# Dragonfly Chickadee Day 127 Udder pics :)



## Firestone Creek Farm (Jul 11, 2008)

Here are some pics of Chick. I thought I'd start her thread.  She has freshened a couple of times, but I'm only certain of the last one with Tuan because I have their daughter, Sparrow, who I just bred to OMF Palomino a few weeks ago!  Can't wait to see those kids! Chickadee is bred to Gypsy Moon ArchAngel--a CV Simba son, CV Eric grandson.


----------



## StaceyRosado (Oct 5, 2007)

look at those teats :shocked:


----------



## Epona142 (May 26, 2008)

Wow those are some teats! hlala:


----------



## Firestone Creek Farm (Jul 11, 2008)

I know!

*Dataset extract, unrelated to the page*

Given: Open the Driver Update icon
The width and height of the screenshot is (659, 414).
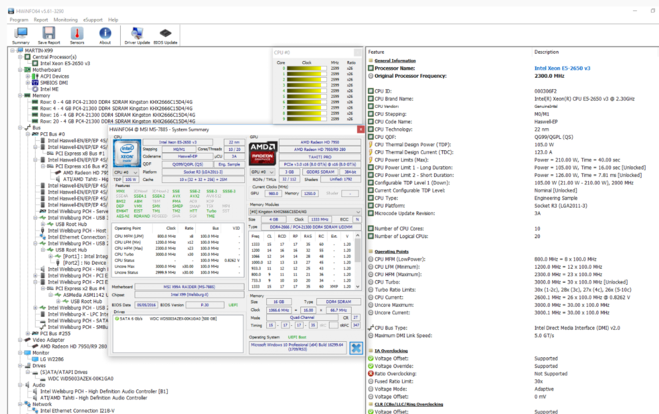Looking at the screenshot, I should 136,35.
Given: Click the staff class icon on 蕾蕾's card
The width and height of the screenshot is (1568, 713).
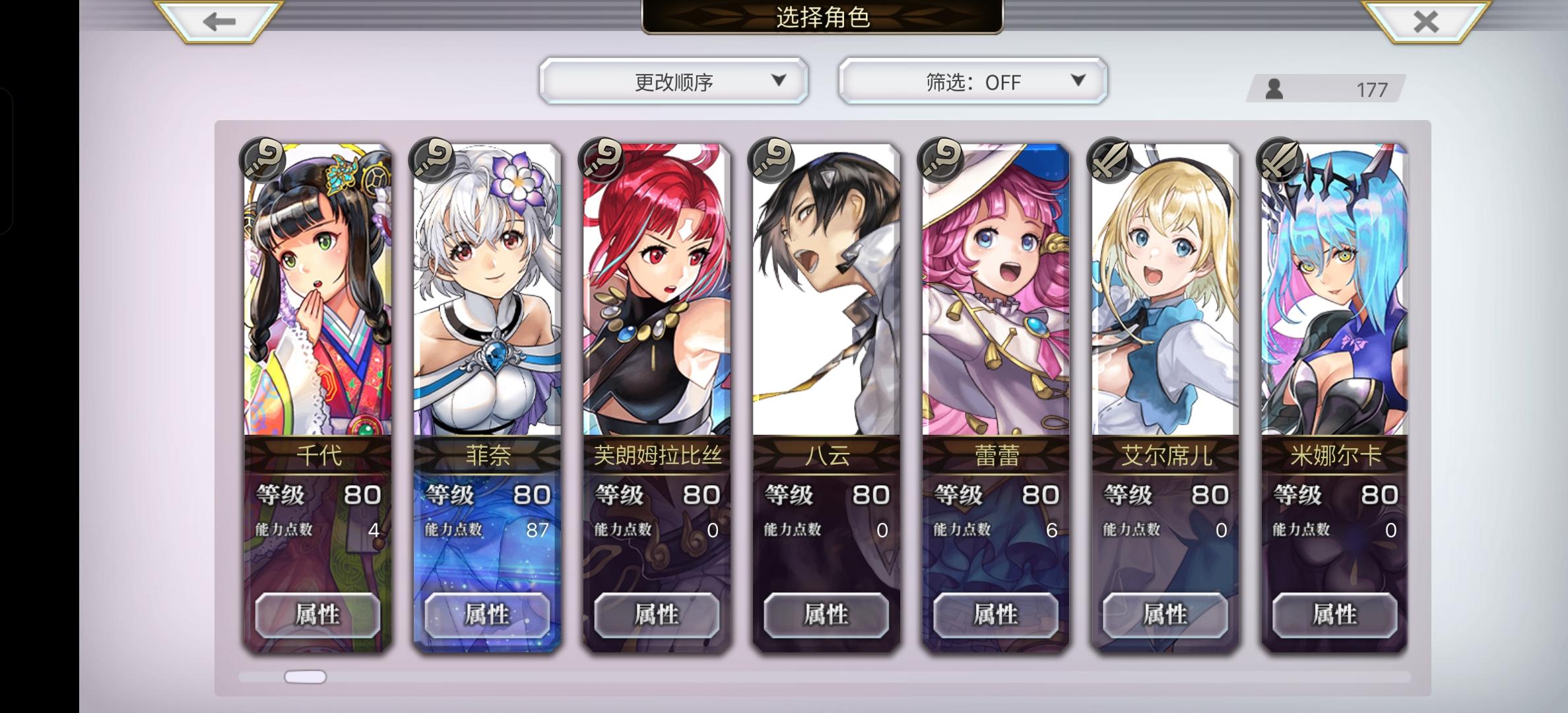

Aren't they huge?? She milks easy though and loves to be on the stand.  Can't wait to see what the babies look like. Her daughter out of Tuan is very dairy with a very nice escutcheon. I'm expecting fantastic babies out of her and Palomino.


----------



## Sweet Gum Minis (Oct 6, 2007)

That's what I was thinking! Good teat placement for sure.


----------



## toth boer goats (Jul 20, 2008)

woe...nice teats :wink:


----------



## jdgray716 (Aug 8, 2008)

Nice doe you have there, congrats! :greengrin:


----------



## Firestone Creek Farm (Jul 11, 2008)

Thanks! She's a sweetie, too. And believe it or not, I had her for sale a couple of months ago! Glad I decided to hang on to her...


----------



## Sweet Gum Minis (Oct 6, 2007)

We all make crazy decisions every so often.


----------



## Firestone Creek Farm (Jul 11, 2008)

Well I am still relatively NEW at this.  I am still learning what to look for. It seems that I focus on one area, and then on another area, anatomically... hahaha! First I was very concerned over toplines and escutcheons and now I am focusing on udders and legs.  If I could only put this udder on that doe and those legs on that doe and blah blah! You know the feeling, I'm sure.


----------



## toth boer goats (Jul 20, 2008)

> Thanks! She's a sweetie, too. And believe it or not, I had her for sale a couple of months ago! Glad I decided to hang on to her...


 I have done that before.... the doe didn't sell.... and she got preggo.... so I decided to keep her.... now she is mature and beautiful ...and is one of my best producers..... we are so lucky sometimes.. :wink: :greengrin:


----------